PASSAGE SHOWN —

▽

Foundations of Music III

Course Details

Course Number
Section Number
Spring 2018
Fain Fine Arts Center
Classroom Number
Days & Times

Time:              MWF 10:00-10:50 am, Fain C117C

Dr. Susan Harvey (view Profile)

Course Attachments


Course Objectives

Course Description

This course is designed to develop your knowledge, teaching skills, confidence and interest to teach elementary music. Students learn age appropriate activities that reflect both TEK’s and the National Standards of Music. This includes singing, movement, listening, composition, playing instruments, and reading musical notation. Students learn to write lesson plans, design curriculum, and assess students.

Course Objectives

1.     To develop a philosophy of music education

2.     To organize both orally and written the ability to organize teaching episodes

3.     To teach micro-episodes

4.     To understand a child’s music development (rhythmically, melodically, physically, and harmonically)

5.     To understand Kodály, Dalcroze, Gordon, Orff, Suzuki, Weikert and Laban

6.     To develop the ability to prepare and present lessons, assess your teaching, and assess student learning

7.     To sequence, differentiate, and teach music elements, concepts, notation, movement, and listening activities

8.     To understand classroom management in the general music classroom

9.     To observe off campus teaching in a placement and reflect upon observations

10.  To understand and develop task analysis and assessments 

Course Expectations

Required Textbooks and Materials

  • Shehan Campbell, P. & Scott-Kassner, C. (2010). Music in Childhood: From Preschool through the Elementary Grades (4th edition) Enhanced Edition. Schirmer Cengage Learning.

△

THINGS TO DO —
1. Using the course page, decide whether each statement agrees with it, answering yes or no and quoting the words that settle it: (a) The class meets on Tuesdays and Thursdays. (b) Students learn to write lesson plans. (c) The required textbook is a 4th edition.
2. List every name that the course page gives in the objective about approaches students are to understand.
3. Rewrite part of the course page, beginning at the words "Course Expectations" and stopping after "Schirmer Cengage Learning.", with "Materials" replaced by "Supplies".
The data after this point is separate material, unconnected to the course page.

DATASET EXCERPT —
▽

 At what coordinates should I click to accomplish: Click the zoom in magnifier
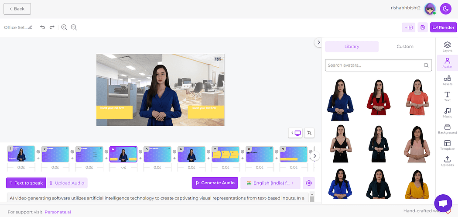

△

THE SOLUTIONS —
1.
(a) No: "MWF 10:00-10:50 am"
(b) Yes: "Students learn to write lesson plans, design curriculum, and assess students."
(c) Yes: "(4th edition)"

2. Kodály, Dalcroze, Gordon, Orff, Suzuki, Weikert, Laban

3.
Course Expectations

Required Textbooks and Supplies

  • Shehan Campbell, P. & Scott-Kassner, C. (2010). Music in Childhood: From Preschool through the Elementary Grades (4th edition) Enhanced Edition. Schirmer Cengage Learning.